* _Given data_
____________________

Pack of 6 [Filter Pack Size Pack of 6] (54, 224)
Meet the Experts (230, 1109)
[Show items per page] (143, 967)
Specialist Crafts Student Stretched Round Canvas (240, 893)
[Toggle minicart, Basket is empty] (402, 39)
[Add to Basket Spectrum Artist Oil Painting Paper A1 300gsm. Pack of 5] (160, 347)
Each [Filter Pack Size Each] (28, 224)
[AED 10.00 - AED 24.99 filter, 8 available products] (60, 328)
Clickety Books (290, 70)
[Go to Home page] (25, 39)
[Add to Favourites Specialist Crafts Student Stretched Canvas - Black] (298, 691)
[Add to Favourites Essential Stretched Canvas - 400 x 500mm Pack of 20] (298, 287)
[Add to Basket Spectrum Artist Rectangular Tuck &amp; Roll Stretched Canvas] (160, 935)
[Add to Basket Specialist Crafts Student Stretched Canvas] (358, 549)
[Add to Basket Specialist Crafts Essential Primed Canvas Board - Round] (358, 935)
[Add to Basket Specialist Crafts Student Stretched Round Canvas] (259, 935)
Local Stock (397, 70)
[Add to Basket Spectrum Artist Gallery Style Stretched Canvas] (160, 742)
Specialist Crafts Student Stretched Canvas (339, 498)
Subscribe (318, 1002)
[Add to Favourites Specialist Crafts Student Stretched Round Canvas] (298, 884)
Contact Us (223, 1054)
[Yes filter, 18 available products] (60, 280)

____________________

* _Problem details_
Scale the records from the line that contains "[Add to Basket Specialist Crafts Student Stretched Canvas]" down through the end of the records, writing each of those lines out again with its request unchanged. Multiply every coordinate in the answers by 1.25 and round each result to a whole number, with halves rounded up.

* _Task solution_
[Add to Basket Specialist Crafts Student Stretched Canvas] (448, 686)
[Add to Basket Specialist Crafts Essential Primed Canvas Board - Round] (448, 1169)
[Add to Basket Specialist Crafts Student Stretched Round Canvas] (324, 1169)
Local Stock (496, 88)
[Add to Basket Spectrum Artist Gallery Style Stretched Canvas] (200, 928)
Specialist Crafts Student Stretched Canvas (424, 623)
Subscribe (398, 1253)
[Add to Favourites Specialist Crafts Student Stretched Round Canvas] (373, 1105)
Contact Us (279, 1318)
[Yes filter, 18 available products] (75, 350)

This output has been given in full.